Exercise objective:
Each line of the data that includes "category" must be copied.

═══ Source material

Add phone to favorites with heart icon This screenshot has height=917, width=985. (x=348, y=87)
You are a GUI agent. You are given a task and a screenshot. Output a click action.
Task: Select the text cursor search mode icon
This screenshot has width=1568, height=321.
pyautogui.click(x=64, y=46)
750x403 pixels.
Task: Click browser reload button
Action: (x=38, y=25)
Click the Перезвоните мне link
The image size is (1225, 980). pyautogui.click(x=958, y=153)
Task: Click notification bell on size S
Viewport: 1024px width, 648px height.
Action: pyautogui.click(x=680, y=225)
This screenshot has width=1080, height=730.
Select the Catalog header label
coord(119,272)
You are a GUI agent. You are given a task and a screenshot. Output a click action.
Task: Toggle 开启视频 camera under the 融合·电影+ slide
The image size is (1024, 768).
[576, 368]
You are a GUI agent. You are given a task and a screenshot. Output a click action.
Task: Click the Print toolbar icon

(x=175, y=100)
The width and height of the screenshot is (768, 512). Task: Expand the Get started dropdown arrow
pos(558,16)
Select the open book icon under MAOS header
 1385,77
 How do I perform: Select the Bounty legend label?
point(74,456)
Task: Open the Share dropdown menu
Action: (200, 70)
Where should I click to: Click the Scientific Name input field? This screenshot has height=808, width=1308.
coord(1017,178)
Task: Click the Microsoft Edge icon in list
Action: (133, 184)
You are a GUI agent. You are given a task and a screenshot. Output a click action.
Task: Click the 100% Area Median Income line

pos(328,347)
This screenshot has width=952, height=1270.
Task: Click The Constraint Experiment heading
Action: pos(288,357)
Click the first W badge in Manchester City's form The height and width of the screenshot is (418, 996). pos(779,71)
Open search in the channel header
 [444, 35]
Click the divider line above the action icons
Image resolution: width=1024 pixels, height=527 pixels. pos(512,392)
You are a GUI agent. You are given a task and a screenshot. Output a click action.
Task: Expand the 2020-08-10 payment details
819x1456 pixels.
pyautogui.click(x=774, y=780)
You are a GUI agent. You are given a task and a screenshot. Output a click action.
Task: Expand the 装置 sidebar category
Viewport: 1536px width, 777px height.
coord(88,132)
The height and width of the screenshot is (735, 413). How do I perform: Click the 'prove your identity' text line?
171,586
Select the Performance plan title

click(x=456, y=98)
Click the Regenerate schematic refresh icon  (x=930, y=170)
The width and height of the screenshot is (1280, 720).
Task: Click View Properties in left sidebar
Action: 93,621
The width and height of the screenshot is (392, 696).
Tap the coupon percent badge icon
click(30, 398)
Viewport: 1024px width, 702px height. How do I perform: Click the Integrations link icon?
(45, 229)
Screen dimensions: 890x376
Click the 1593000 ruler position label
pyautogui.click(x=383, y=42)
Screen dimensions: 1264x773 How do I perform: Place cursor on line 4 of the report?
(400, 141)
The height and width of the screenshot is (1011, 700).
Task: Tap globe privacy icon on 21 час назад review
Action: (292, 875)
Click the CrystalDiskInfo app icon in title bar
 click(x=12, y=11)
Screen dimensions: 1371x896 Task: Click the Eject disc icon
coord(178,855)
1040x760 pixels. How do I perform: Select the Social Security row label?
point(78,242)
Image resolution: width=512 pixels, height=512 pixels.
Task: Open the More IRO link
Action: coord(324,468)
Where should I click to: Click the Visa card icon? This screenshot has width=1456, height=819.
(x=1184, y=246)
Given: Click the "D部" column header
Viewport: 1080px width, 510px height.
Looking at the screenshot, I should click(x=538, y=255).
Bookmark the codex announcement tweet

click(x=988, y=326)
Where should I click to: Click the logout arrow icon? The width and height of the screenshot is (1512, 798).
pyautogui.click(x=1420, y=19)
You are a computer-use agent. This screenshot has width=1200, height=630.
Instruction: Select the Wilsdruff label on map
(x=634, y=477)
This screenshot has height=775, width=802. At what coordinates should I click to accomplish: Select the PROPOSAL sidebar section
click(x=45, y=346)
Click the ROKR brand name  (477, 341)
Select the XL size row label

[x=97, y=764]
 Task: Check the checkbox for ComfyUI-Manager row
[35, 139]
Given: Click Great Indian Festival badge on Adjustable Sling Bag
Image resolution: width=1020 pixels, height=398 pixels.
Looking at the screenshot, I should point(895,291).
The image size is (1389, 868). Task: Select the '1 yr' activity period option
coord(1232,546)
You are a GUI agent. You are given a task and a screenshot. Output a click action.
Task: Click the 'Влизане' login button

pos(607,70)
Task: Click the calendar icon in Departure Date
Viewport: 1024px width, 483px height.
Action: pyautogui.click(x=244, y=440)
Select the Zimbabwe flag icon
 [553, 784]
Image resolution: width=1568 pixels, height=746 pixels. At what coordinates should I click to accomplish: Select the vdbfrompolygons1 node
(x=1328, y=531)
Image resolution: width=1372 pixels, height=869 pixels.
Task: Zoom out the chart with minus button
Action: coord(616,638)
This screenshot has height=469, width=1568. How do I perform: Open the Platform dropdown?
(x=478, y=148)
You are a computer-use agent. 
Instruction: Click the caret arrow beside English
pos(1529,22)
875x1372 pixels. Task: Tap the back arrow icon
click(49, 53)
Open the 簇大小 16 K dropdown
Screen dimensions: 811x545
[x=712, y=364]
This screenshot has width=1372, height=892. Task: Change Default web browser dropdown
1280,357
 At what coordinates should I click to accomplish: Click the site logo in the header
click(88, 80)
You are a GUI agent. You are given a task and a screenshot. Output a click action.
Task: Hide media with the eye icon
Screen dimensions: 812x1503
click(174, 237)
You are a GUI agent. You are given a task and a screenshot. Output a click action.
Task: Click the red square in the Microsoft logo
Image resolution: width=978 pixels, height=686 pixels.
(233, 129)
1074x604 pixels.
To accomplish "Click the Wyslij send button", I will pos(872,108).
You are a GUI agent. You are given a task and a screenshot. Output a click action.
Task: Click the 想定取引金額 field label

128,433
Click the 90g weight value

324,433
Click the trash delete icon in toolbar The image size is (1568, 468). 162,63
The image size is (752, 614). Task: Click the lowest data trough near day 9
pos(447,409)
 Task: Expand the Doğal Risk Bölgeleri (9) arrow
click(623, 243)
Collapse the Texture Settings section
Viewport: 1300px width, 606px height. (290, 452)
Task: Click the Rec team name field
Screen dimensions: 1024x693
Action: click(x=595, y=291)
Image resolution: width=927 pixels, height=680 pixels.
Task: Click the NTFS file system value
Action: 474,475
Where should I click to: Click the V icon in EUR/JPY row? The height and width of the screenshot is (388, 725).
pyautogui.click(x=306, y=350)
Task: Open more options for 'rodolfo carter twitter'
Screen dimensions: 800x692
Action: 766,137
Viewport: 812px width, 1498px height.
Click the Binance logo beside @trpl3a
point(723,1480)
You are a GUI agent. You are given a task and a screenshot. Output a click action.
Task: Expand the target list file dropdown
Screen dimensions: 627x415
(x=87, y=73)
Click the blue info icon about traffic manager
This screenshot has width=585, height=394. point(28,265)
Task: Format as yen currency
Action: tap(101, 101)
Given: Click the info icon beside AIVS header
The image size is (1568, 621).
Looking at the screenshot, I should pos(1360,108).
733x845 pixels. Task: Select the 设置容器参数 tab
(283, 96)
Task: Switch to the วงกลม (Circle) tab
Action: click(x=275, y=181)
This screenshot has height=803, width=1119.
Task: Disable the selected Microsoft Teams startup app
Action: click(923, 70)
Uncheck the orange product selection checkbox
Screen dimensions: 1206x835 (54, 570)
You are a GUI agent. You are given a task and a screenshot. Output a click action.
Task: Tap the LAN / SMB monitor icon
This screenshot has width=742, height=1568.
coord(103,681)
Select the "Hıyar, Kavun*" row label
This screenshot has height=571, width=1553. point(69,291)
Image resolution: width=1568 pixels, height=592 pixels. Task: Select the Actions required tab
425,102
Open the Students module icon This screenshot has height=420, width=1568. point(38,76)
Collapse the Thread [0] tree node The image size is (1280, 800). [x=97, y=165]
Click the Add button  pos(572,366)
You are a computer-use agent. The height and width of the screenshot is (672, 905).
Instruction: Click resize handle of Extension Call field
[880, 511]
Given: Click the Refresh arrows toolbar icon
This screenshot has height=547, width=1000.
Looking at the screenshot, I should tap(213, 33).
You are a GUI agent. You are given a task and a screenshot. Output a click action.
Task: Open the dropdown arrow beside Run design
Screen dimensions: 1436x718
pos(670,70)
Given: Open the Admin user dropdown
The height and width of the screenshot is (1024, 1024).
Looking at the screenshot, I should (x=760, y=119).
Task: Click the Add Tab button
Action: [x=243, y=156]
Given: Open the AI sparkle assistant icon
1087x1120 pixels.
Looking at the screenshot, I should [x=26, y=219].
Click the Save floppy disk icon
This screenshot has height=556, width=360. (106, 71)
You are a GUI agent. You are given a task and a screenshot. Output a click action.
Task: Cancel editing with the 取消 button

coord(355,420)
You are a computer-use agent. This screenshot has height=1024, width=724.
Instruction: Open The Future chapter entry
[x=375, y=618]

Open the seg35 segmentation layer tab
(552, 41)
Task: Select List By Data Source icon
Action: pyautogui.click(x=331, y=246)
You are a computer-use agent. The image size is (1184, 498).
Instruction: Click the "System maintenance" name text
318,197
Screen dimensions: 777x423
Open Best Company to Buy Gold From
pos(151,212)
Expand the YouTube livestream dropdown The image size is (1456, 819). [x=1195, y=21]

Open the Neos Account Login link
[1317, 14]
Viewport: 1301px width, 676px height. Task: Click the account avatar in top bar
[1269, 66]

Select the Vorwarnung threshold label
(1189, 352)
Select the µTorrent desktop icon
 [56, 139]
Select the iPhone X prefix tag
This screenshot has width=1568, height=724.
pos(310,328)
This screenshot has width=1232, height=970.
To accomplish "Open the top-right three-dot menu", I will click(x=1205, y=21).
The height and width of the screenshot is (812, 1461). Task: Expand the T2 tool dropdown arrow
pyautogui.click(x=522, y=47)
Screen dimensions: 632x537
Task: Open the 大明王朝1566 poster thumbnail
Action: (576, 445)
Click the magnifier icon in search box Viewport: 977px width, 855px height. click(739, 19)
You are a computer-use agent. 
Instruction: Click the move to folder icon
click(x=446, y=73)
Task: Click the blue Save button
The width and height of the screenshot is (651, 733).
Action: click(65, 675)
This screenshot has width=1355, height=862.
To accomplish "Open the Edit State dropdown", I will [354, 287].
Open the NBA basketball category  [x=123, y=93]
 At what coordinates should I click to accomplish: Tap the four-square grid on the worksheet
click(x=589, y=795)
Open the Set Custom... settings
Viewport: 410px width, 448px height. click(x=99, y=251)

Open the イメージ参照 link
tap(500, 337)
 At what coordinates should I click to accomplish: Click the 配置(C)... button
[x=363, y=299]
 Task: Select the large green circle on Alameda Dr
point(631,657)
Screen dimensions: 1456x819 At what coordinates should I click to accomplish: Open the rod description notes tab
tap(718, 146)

══════

Reply to the exercise:
Task: Expand the 装置 sidebar category
Open the NBA basketball category  [x=123, y=93]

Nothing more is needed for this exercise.